What you are asked to do.
Every entry, from first to last, must be written out exactly.

══════════

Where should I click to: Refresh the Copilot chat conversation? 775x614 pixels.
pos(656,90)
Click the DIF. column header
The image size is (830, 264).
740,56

══════════

Solution.
Where should I click to: Refresh the Copilot chat conversation? 775x614 pixels.
pos(656,90)
Click the DIF. column header
The image size is (830, 264).
740,56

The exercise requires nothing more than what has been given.